/ by Sarah Lester, DNP, APRN, FNP-C, CCRN-K,CNRN, SCRN
Written by Sarah Lester, director of Nursing Professional Practice and Excellence.
For many people, the holidays bring about feelings of excitement and cheer, but for some, the hustle and bustle of the holiday season can be a catalyst for stress, anxiety, loneliness and even depression. All the demands of the holiday season – including shopping, cleaning, baking and entertaining – can be overwhelming.
To help keep your mental health in tip-top shape, try these simple tips to reduce your stress:
1. Make a plan. Planning events and errands as soon as possible can dramatically reduce stress. Some tips include:
- Finalize travel plans several weeks in advance when possible.
- Arrange child care/pet care/home care ASAP.
- Schedule needed time off with your employer as soon as plans are finalized.
2. Create a budget. Holiday shopping can often lead to financial stress and overspending. Prior to marking off your loved ones’ wish lists, develop a reasonable budget and stick to it. Items to consider for your holiday budget might include:
- Events (hosting or attending).
- Charitable giving.
3. Don't forget to exercise. Physical activity reduces stress and improves mood and feelings of well-being. While outdoor exercise may be a challenge in the winter months, consider alternative ways to stay active:
- Walk indoors. Consider public spaces, such as the mall.
- Be more active inside your home. Walk or dance to your favorite holiday songs.
- Be more active at your workplace. Get up from your desk hourly and walk around your office – those extra steps can even encourage creative thinking!
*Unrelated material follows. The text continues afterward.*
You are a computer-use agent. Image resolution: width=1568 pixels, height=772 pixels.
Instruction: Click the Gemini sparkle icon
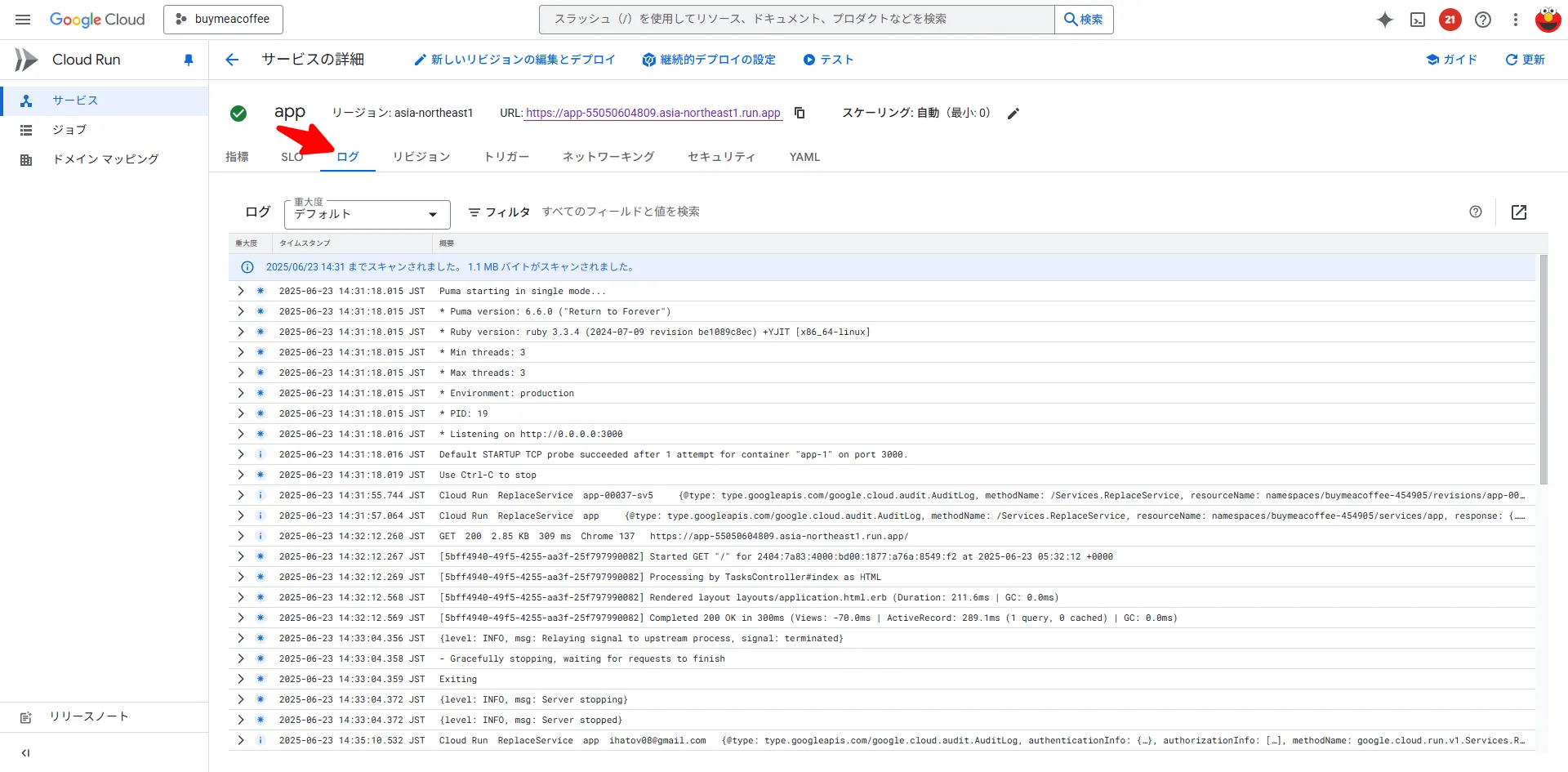1385,20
4. Make healthy eating choices. The average American gains between seven to 10 pounds during the holiday season. Poor nutrition can worsen stress and lead to feelings of guilt, sadness or depression. Alcohol consumption can also worsen feelings of sadness or depression. If you drink alcohol, the CDC recommends no more than one drink per day for women and no more than two drinks per day for men.
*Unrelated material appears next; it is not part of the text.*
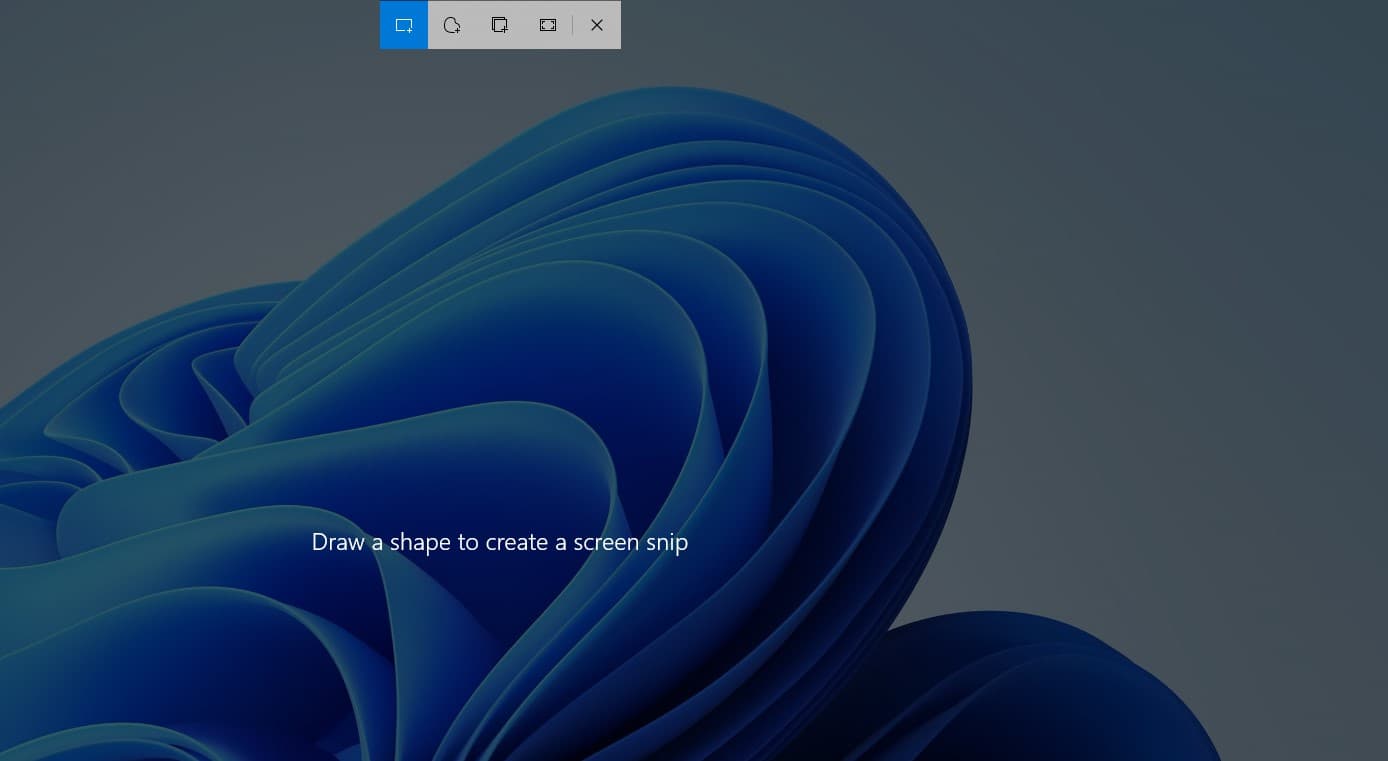Pick the cloud-shaped freeform snip icon
1388x761 pixels.
click(x=452, y=25)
5. Get plenty of sleep. Sleep deprivation can worsen feelings of stress and depression. The CDC recommends at least seven hours of sleep a night for adults.
6. Reflect and connect. The holidays are full of memories and tradition. For those who have lost loved ones, holiday memories that were once joyful may bring about feelings of sadness or grief. Take time to be mindful and reflect on the causes of your stress or sadness. Connect with a trusted loved one or a trained mental health professional to talk about your feelings and to develop tips for coping around the holiday season.
7. Recognize suicidal thoughts as a medical emergency. If you or someone you know is having thoughts of suicide, contact 911 or go to your closest emergency department, as this should be considered a medical emergency. You can also contact a national suicide hotline for help and support:
- National Suicide Prevention Lifeline: 800-273-8255 (800-273-TALK) or visit www.suicidepreventionlifeline.org.
- National Institute of Mental Health: 866-615-6464 or visit www.nimh.nih.gov.
- National Alliance on Mental Illness: 800-950-6264 or visit www.nami.org.
- Mental Health America: 800-969-6642 or visit www.mentalhealthamerica.net.
From all of us at UK HealthCare, we wish you a happy and healthy holiday season and a wonderful new year!